What is closely linked?
This “closely linked” issue was addressed by the ECJ in Brockenhurst College  C-699/15. That case examined whether certain services were closely linked with services of education.
HMRC’s comment on Brockenhurst in its VAT manual VATEDU53400 seems to seek to restrict the impact of the decision to education. I was pleased to see the FTT in Cheshire apply these principles beyond education, and into welfare.
The Tribunal listed four principles from Brockenhurst, and applied them to the payroll service:
- Exempting the payroll service from VAT is consistent with the objective of reducing cost of care and support increasing accessibility to individuals who can benefit therefrom;
- The benefits of the services required by the individual's care and support plan would be hindered by the increased cost of incurring VAT on the payroll service; again, the cost of the payroll service comes out of the individual's personal budget;
- The payroll service does not constitute an end in itself but is instead a means for better enjoying the services of the personal assistant, which is part of the services required by the individual's care and support plan. Without the engagement of a personal assistant to deliver at least part of the disabled person's care and support needs, there would be no employer role and thus no need to use the payroll service;
- the nature and quality of the payroll service is such that, without it, there would be a lesser value to the disabled person of the care and support package; without using the payroll service many disabled persons would have to forego taking a personal assistant (because they could not cope with the employer responsibilities) and that would be to the detriment of the chosen method of delivery of the care and support plan.

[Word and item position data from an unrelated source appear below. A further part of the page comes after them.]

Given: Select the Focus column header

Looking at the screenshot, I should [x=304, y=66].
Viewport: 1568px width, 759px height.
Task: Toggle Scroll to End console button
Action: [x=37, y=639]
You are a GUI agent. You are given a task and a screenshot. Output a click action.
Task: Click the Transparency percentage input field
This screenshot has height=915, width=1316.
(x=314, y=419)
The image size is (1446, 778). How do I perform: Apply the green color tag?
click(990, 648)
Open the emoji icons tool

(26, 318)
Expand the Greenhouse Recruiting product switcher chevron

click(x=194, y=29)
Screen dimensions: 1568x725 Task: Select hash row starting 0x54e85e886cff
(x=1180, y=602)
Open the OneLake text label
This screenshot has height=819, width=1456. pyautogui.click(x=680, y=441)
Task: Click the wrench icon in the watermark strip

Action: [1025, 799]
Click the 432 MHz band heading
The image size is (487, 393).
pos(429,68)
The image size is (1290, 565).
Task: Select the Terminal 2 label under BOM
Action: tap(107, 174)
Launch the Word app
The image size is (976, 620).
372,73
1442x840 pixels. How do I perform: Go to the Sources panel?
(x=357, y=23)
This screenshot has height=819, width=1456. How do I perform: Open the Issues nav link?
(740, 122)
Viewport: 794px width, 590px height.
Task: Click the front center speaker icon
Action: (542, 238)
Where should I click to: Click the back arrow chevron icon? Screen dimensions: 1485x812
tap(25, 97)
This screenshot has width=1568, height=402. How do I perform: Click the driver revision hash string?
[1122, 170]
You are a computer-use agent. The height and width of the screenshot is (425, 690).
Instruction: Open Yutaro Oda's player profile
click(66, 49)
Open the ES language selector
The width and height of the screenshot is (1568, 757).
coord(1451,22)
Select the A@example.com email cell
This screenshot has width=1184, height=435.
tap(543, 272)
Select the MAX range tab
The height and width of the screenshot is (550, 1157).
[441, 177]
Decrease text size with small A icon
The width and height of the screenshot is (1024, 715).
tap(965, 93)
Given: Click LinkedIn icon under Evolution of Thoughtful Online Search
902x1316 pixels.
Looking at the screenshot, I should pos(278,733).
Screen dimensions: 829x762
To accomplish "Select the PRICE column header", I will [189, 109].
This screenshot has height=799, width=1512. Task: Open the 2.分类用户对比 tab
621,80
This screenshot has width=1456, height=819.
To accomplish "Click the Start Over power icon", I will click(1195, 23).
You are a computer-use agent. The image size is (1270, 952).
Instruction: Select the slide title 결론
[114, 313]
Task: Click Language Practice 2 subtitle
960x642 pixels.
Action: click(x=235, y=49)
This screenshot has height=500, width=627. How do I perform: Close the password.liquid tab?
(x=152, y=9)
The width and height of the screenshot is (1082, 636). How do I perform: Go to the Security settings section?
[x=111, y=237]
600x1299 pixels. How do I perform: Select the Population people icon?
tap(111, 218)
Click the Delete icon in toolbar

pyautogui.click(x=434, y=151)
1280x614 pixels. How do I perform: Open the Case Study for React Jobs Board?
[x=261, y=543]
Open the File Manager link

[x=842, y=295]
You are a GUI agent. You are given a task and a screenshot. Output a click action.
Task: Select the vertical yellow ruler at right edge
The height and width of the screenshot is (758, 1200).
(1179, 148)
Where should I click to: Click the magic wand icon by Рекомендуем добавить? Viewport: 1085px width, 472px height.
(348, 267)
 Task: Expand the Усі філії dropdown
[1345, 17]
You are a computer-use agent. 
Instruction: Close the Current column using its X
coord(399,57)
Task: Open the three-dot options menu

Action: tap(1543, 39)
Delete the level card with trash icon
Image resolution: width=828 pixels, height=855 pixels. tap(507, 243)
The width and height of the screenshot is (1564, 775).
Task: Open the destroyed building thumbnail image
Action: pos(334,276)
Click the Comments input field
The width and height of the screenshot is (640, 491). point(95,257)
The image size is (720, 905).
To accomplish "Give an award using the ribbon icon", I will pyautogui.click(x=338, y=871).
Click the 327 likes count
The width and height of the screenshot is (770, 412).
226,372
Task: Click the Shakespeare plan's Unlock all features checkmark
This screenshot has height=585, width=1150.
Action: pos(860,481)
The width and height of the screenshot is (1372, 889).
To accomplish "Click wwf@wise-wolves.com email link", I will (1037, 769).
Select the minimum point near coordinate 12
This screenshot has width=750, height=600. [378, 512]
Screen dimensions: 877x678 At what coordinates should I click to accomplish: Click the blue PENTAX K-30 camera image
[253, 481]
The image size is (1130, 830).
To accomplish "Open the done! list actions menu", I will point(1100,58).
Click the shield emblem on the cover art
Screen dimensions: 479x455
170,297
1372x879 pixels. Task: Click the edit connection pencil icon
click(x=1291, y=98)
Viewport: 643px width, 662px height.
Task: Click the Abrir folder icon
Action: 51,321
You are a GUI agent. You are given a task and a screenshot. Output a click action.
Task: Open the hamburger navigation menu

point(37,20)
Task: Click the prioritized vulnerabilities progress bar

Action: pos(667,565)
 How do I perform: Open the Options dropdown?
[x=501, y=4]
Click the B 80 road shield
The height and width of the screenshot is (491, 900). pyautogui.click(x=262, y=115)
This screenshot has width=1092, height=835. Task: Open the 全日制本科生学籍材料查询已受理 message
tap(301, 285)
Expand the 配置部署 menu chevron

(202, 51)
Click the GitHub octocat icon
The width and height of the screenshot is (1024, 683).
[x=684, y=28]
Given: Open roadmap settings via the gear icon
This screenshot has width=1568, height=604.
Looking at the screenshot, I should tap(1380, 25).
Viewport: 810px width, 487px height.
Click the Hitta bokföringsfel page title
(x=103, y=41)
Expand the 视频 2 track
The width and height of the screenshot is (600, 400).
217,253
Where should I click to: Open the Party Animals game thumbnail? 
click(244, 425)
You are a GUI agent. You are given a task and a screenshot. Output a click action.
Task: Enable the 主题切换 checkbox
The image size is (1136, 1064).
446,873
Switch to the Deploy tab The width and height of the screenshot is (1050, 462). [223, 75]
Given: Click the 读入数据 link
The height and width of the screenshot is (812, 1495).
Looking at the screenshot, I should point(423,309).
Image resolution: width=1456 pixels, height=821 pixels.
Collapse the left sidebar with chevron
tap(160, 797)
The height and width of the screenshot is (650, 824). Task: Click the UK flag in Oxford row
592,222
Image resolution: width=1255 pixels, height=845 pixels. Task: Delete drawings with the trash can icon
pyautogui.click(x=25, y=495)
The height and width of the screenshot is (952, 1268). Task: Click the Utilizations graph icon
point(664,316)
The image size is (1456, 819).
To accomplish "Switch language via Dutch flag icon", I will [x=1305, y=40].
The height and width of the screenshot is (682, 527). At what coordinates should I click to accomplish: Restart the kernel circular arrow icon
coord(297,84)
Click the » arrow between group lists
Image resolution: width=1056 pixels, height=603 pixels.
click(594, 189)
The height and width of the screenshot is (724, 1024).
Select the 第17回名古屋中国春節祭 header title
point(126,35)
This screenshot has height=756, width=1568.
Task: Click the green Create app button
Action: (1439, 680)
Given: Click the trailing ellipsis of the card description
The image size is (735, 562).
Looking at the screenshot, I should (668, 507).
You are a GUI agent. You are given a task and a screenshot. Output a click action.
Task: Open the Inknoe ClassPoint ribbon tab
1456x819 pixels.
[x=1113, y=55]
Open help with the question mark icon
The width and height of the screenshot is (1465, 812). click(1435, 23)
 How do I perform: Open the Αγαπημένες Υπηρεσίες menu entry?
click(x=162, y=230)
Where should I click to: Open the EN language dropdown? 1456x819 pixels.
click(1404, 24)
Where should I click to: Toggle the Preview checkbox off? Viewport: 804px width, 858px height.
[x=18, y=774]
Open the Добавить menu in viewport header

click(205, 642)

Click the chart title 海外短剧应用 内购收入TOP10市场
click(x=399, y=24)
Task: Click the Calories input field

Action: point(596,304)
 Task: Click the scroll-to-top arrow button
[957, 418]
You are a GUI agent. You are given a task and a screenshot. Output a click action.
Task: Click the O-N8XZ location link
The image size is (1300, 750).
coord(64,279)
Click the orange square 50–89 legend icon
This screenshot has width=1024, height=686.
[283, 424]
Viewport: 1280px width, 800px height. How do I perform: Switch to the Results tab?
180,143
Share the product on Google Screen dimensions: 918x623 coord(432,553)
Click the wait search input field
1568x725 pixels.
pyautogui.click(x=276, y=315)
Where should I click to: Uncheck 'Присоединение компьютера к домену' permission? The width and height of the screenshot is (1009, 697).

In applying these principles, the FTT concluded that the payroll services were closely linked with the welfare services delivered to the recipients, and were therefore exempt from VAT.
Will HMRC appeal?
I fear so. The decision is carefully written with the assumption that it will be challenged. HMRC’s argument based on Brockenhurst states that the payroll service is not indispensable to the recipient, but simply an alternative option, since the recipient could choose to manage direct payments him/herself. Such an argument might be prized wider to support an appeal to the upper tier tribunal.
If HMRC does manage to overturn the decision, it will precipitate moves to increase financial support to recipients of direct payments.